突然ですが、賞与(ボーナス)欲しいですか?
わたしは欲しい。多ければ多いほど嬉しい。賞与が出たらあれを買おう、なんて考える時間は楽しいし、また次の賞与まで仕事を頑張ろうとも思える。

もし、賞与を断れるとしたら、どうしますか?
愚問だよ、断らない。当然貰う。なんで断る必要があるのか。だってほら、そろそろ洗濯機だって買い替えたいし。そういう家電って毎月の給与からじゃなく賞与が入ったきっかけで買い替えようかなって思うじゃない。

では、賞与を貰うか、同僚の復帰か、選べるとしたら?
え、なに。どういうこと。体調不良で休職していた同僚が復職する?でも復職した場合は賞与無し?賞与を貰うか、同僚の復職か。それを従業員が投票して選べっていうの?

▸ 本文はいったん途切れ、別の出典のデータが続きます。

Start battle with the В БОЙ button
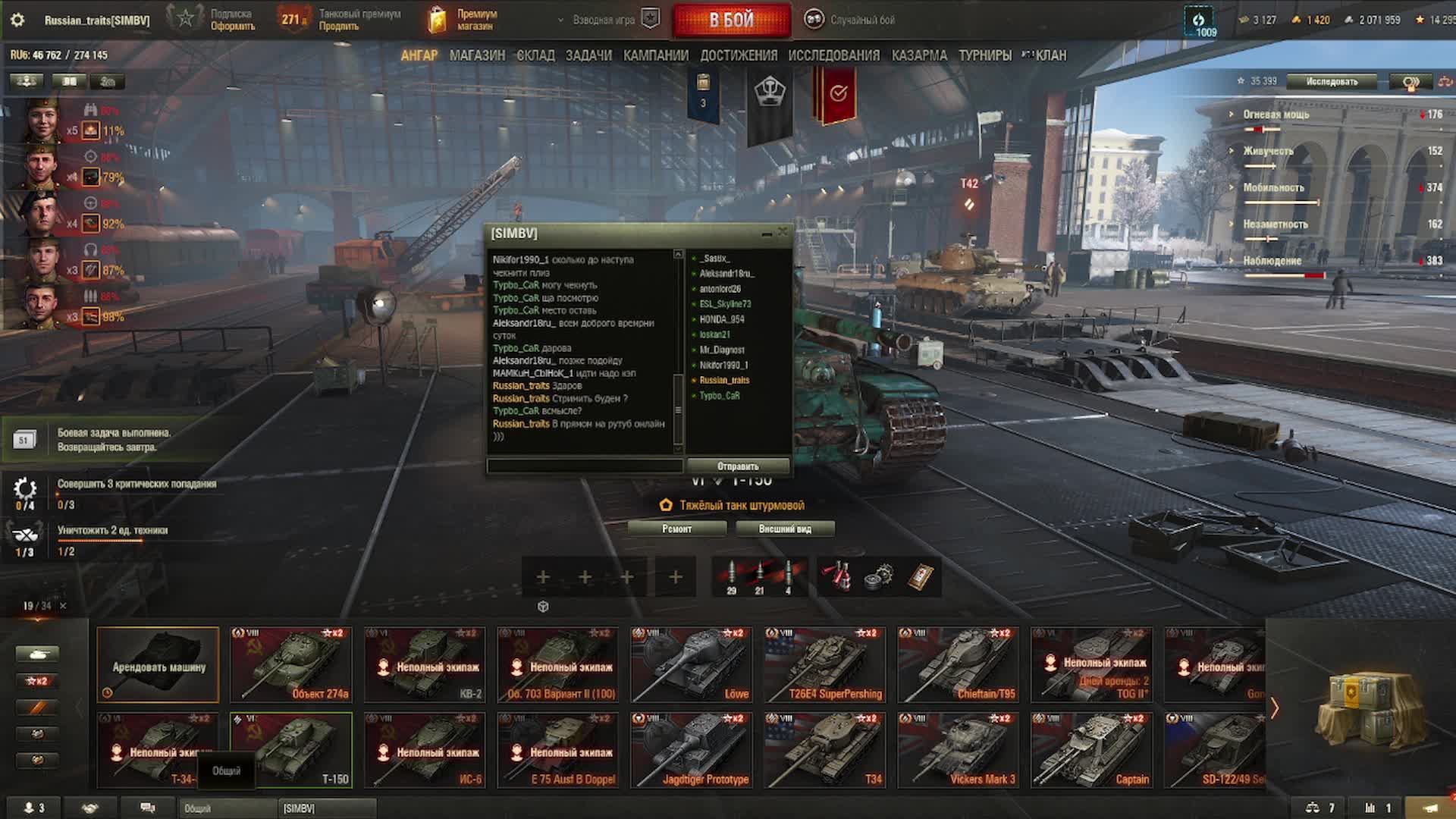This screenshot has width=1456, height=819. 731,20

映画『サンドラの週末』主人公のサンドラは、その同僚だ。つまり、解雇か復職かの天秤にかけられている。
金曜日に解雇を言い渡されたサンドラは社長に交渉し、週明け月曜日の始業前に再投票を取り付ける。前の投票では主任の圧力がかかっていたから、と。サンドラは土日に16人の同僚たちに会いに行き、賞与ではなく自分の復職を選んで欲しいと説得に回る。この映画はそんな金曜〜月曜までの4日間の物語だ。

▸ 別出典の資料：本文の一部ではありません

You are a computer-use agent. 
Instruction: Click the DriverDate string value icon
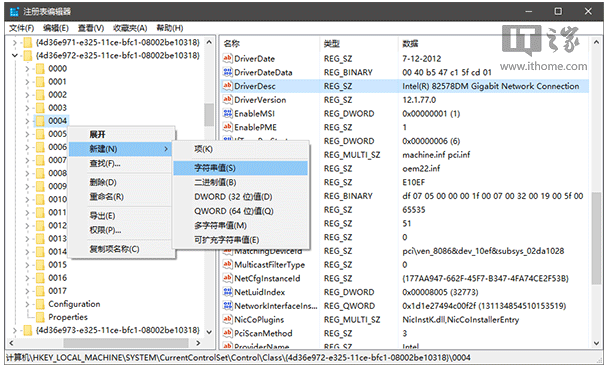coord(227,58)
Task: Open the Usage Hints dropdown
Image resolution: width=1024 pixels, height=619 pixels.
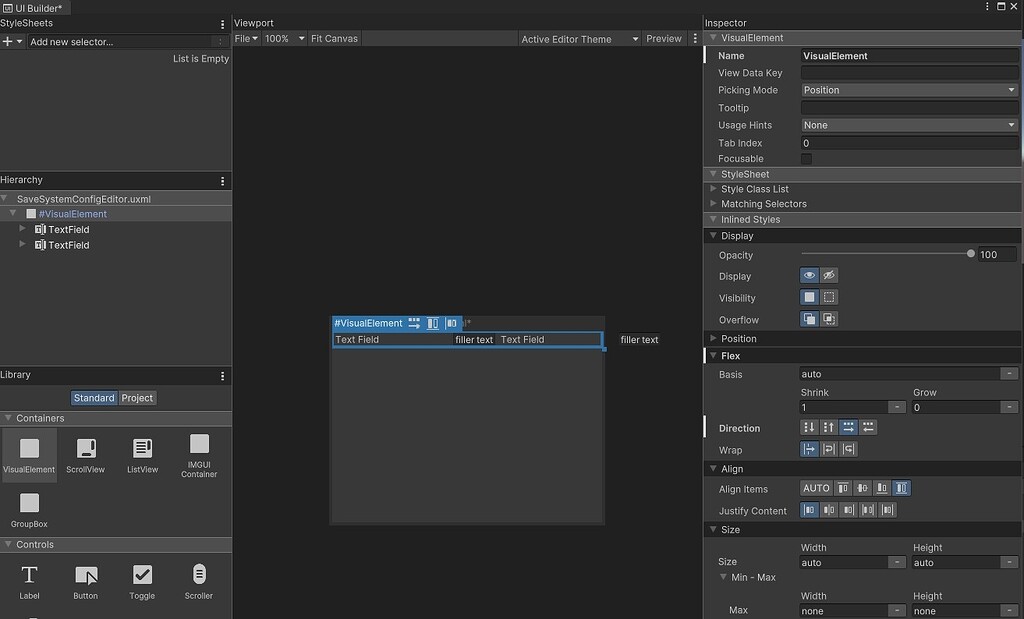Action: 907,124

1度目の投票でサンドラに入れた人はたったの2人。残りの14人は賞与を選んでいる。再投票では16人のうち過半数である9人がサンドラに投票すれば復職出来る。

順番に自宅を訪ね、「月曜日に再投票してもらえることが決まったの。賞与が欲しいのは分かる。でもわたしにも生活があるから、わたしに投票してくれない?」と説得する。これがひたすら続けられる。映画の大半はこの説得の時間だ。

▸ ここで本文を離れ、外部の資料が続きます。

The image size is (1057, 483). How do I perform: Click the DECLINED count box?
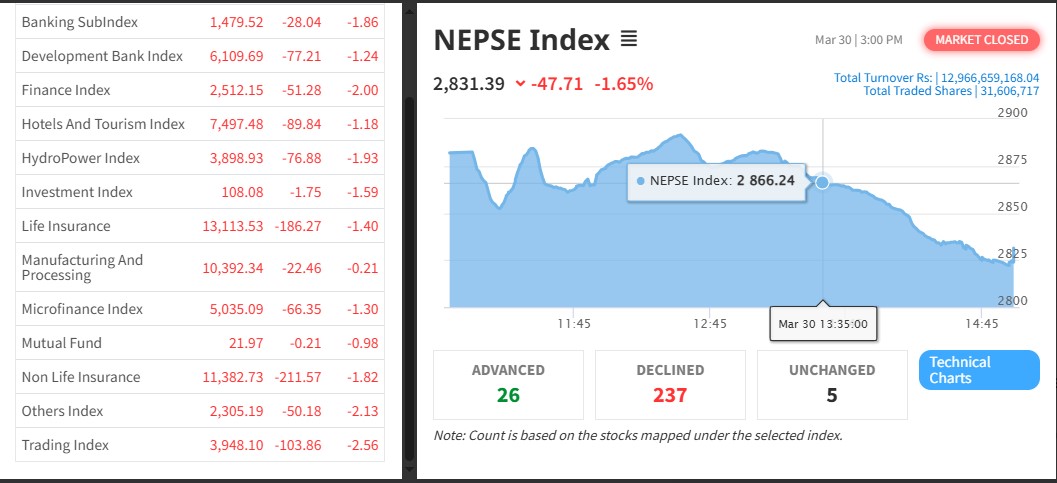[x=670, y=384]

繰り返される説得を飽きずに観続けられるのは、他人事に思えないからだと思う。淡々と説得に回る映像はまるでドキュメンタリーだ。たとえば車に乗っているシーン以外では流れない音楽。エンドロールですら無音だった。また、何度かある電話するシーンでも相手の電話の声は入ってこない。だからこそサンドラに自分を投影する。投票を断られれば焦り、投票するよと言われれば胸がアツくなる。何軒も家を回りながら「次の人こそは」と願ってしまうのだ。「次の人こそは、サンドラに投票するよと言ってくれますように」と。

こんな提案をしてくる会社であれば潔く辞めてしまう方が良いのではないかと思ってしまうのだけど、ある家の奥様の「わたしも最近失業したばかりだから(夫の)賞与が必要なの」という発言を聞くと、簡単に転職出来ない背景があるのかもしれない。転職できないとするなら、やはりサンドラのように必死になって同僚に頼み込むしか無いのだろうか。たとえ惨めな気持ちになったとしても。
なお、すでに賞与額は決まっていて1000ユーロとのこと。日本円だと約14万円。1000ユーロを受け取るか、サンドラを復職させるか。そんなことを同僚に判断させる会社はやはりおかしい。たとえ復職できたとしても同僚たちと働きにくい環境になるのは目に見えている。職場での働きやすさは人間関係が大いに関係しているのだから。

自分が投票をする立場だったら、を考える。
賞与を受け取るか、同僚の復職か、どちらかに投票しなければいけないとしたら。きっとわたしは「自分のために」同僚の復職に票を入れる。賞与を受け取ればその時は嬉しいかもしれない。でもその先もずっと苦い後悔が残る気がしている。賞与を貰うたびに、その同僚の顔が浮かぶだろう。賞与のタイミングじゃなくたってきっとそうだ。後悔が少ないのは同僚の復職への投票だと思う。だけどそれは自分の今の生活に多少なりとも余裕があるからこそ言えることでもある。

再投票後のサンドラを観ると、この週末で大きく変わったのだなと気付く。
説得に回るうちに見えてくる同僚たちのそれぞれの事情。「悪く思わないで」と付け足されなくても、サンドラは悪く思ったりはしないのだ。ちゃんと同僚の気持ちも分かっているから。そんなサンドラだからこそ、この結末。

再投票の結果は、ぜひ映画でご覧ください。
2014年制作、ベルギーのダルデンヌ兄弟監督作品です。